Devant la colère légitime de l’opposition à l’Assemblée nationale la majorité a dissimulé sous quelques parures l’article incriminé, sans rien changer au fond, comme on le verra lors de la discussion des articles. Le président de la commission des lois du Sénat et le rapporteur présenteront à leur tour quelques amendements à certains articles – qu’ils maintiendront ou non au cours des débats, selon le bon vouloir du gouvernement, nous verrons. Mais de toute façon ils se sont bien gardés de toucher à l’article essentiel du projet, l’article 13, qui demeure donc paré des fioritures et des déguisements dont l’Assemblée l’a pourvu.
Le gouvernement - oh ! la bonne âme – nous explique qu’il veut améliorer le fonctionnement et l’image du Parlement. Devant un tel aplomb, on serait tenté de lui demander de quoi il se mêle.
J’en viens à la problématique de l’obstruction pour faire remarquer que ce type de manifestation n’a jamais empêché aucun gouvernement sous la Cinquième République de se doter de l’arsenal législatif qu’il souhaitait, sauf à y renoncer lui-même par la suite parce que le prolongement des débats avait traduit une inquiétude réelle dans le pays et lui avait ainsi donné le temps de comprendre qu’il risquait de se fourvoyer. On se souvient comment la loi sur le CPE (contrat première embauche) a terminé sa carrière. Tous les groupes de l’Assemblée, tous, à des époques diverses ont eu recours à de telles manœuvres de retardement, comme cela se produit dans les grandes démocraties. Cela est intervenu à certains moments, - rares en fait -, lorsque les sujets abordés avaient un écho important au moins dans une large fraction de la population, je pense :
- aux débats consacrés au projet de loi « sécurité et liberté » en 1980,
- aux nationalisations et à la décentralisation en 1981 et 1982,
- plus tard à la remise en cause de la loi Falloux,
- ensuite au PACS,
- récemment à l’avenir des retraites,
- aux OGM,
- à l’audiovisuel public,
- enfin à la présente loi organique qui aurait été votée dans l’indifférence, sans les réactions de l’opposition à l’Assemblée nationale.

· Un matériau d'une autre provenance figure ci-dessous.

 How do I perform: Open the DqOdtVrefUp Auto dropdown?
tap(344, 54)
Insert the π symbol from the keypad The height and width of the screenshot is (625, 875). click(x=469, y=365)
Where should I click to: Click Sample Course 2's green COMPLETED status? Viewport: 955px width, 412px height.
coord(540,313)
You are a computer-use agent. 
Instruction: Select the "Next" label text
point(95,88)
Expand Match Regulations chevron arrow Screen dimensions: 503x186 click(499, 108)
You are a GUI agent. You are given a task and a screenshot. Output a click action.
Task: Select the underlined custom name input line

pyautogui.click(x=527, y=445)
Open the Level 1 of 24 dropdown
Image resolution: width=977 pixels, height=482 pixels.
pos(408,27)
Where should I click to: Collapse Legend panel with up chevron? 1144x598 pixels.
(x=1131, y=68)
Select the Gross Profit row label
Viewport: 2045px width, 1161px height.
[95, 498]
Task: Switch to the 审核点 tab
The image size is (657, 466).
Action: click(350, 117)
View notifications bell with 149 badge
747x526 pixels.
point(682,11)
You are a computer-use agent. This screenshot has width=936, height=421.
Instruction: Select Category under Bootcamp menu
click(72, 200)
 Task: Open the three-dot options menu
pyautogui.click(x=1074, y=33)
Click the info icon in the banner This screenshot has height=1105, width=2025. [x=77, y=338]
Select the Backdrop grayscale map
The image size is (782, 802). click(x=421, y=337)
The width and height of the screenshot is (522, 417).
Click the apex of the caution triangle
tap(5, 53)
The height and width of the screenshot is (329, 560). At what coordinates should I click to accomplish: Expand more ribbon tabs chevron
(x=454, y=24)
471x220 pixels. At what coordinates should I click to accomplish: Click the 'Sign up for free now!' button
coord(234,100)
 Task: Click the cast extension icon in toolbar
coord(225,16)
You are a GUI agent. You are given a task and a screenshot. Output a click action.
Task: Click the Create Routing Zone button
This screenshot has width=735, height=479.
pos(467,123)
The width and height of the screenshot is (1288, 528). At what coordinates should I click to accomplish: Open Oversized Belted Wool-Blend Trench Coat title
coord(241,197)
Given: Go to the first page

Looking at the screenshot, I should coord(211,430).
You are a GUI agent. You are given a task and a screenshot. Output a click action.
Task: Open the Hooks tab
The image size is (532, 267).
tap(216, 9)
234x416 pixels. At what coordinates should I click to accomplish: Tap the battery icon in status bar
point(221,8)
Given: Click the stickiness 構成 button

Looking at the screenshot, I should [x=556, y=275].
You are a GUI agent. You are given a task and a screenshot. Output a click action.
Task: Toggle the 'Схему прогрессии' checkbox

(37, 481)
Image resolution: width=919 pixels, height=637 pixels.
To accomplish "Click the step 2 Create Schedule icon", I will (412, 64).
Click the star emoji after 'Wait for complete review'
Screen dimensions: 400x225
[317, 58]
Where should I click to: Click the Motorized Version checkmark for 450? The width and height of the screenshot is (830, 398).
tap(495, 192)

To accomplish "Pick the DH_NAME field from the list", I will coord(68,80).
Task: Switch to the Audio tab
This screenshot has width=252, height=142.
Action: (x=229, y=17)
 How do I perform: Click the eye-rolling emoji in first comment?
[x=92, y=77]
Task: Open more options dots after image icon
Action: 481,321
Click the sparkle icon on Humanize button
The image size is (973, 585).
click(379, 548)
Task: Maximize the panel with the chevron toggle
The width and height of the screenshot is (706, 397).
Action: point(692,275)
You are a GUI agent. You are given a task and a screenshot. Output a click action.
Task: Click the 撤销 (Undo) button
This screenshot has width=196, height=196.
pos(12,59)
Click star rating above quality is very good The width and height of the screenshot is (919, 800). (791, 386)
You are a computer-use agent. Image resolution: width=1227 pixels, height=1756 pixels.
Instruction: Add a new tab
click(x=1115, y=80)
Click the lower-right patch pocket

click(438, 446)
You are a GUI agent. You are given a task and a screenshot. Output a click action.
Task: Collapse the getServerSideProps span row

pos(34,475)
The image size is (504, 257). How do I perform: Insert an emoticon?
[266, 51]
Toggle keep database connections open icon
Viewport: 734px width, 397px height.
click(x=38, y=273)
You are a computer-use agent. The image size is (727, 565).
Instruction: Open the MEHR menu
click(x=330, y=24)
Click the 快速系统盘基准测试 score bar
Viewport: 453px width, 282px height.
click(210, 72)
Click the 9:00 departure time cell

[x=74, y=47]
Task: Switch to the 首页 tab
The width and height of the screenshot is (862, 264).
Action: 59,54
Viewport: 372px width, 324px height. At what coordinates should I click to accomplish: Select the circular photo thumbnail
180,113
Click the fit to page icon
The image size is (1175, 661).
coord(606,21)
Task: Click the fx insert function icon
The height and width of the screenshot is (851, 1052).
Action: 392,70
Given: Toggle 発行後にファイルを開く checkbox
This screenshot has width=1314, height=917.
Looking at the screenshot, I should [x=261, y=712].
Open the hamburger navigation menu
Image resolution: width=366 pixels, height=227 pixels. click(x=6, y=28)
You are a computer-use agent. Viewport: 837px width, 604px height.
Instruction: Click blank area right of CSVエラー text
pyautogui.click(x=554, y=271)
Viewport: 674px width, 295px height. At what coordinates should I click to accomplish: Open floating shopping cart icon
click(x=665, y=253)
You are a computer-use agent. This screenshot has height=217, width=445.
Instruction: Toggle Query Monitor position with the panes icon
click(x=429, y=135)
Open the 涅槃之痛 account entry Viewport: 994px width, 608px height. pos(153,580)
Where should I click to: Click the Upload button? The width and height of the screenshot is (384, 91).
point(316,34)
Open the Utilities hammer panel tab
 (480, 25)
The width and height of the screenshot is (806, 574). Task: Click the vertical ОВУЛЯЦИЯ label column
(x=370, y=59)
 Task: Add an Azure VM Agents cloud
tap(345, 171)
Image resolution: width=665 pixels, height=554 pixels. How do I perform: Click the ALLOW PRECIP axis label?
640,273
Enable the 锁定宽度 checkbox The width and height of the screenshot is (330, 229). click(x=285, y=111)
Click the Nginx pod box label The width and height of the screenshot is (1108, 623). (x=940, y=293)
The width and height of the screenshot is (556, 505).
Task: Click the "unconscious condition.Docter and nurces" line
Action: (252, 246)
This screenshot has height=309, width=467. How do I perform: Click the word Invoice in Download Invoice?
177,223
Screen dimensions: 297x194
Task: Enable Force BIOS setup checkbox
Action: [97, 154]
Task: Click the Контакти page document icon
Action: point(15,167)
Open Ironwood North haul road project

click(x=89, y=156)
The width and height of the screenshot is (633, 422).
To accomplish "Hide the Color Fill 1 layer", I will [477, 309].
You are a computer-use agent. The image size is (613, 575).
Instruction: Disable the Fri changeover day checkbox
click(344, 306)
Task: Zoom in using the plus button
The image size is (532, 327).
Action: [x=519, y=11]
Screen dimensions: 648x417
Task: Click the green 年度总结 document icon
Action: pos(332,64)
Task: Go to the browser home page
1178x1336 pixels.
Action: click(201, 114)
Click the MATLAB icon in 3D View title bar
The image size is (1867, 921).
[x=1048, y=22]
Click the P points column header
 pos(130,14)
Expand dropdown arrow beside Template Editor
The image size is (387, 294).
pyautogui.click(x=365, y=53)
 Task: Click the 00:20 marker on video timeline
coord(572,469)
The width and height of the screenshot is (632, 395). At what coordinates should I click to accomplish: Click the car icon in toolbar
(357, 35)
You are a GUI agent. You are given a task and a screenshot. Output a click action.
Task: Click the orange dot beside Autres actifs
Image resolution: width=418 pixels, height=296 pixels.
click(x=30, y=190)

En conclusion vous observerez, mes chers collègues, que jamais la gauche, lorsqu’elle a été majoritaire à l’Assemblée nationale, n’a porté atteinte au droit d’amendement, d’autant plus important qu’il offre aux parlementaires de tous les groupes -s’ils veulent bien en user-, la possibilité de peser sur la confection des lois dont la presque totalité sont issues des projets déposés par le gouvernement.
Je me souviens que de 1981 à 1986 l’opposition à l’Assemblée nationale s’est manifestée avec vigueur, voire acharnement. Nous avons eu de rudes batailles parlementaires. La faiblesse pour nous eût consisté à vouloir brider cette opposition en tentant de modifier le règlement. Même si par impossible, nous avions entrevu la possibilité d’obtenir l’indispensable consensus de tous les groupes, nous y aurions regardé à deux fois.
Le Sénat serait bienvenu aujourd’hui, - mais le voudra-t-il ?...- de prendre en compte les droits et les prérogatives du Parlement dans son ensemble. La question n’est pas de savoir si au Luxembourg, dans une atmosphère feutrée, à l’abri des grands emportements, l’on pourra continuer de s’exprimer à satiété, comme par le passé. La défense des droits du Parlement, des droits des députés et des sénateurs, doit être l’affaire de tous, car il s’agit aussi de la préservation des libertés dans le pays. Sans recourir à des formules emphatiques, sans invoquer la postérité, sans me faire trop d’illusions non plus sur l’issue de nos travaux, j’invite cependant notre assemblée qui aime à revendiquer sa sagesse et sa mesure, à ne pas consentir à l’abaissement du Parlement. Ne soyez pas, mes chers collègues, ceux qui se seront inclinés, même si nous savons qu’un jour d’autres majorités rendront justice au Parlement.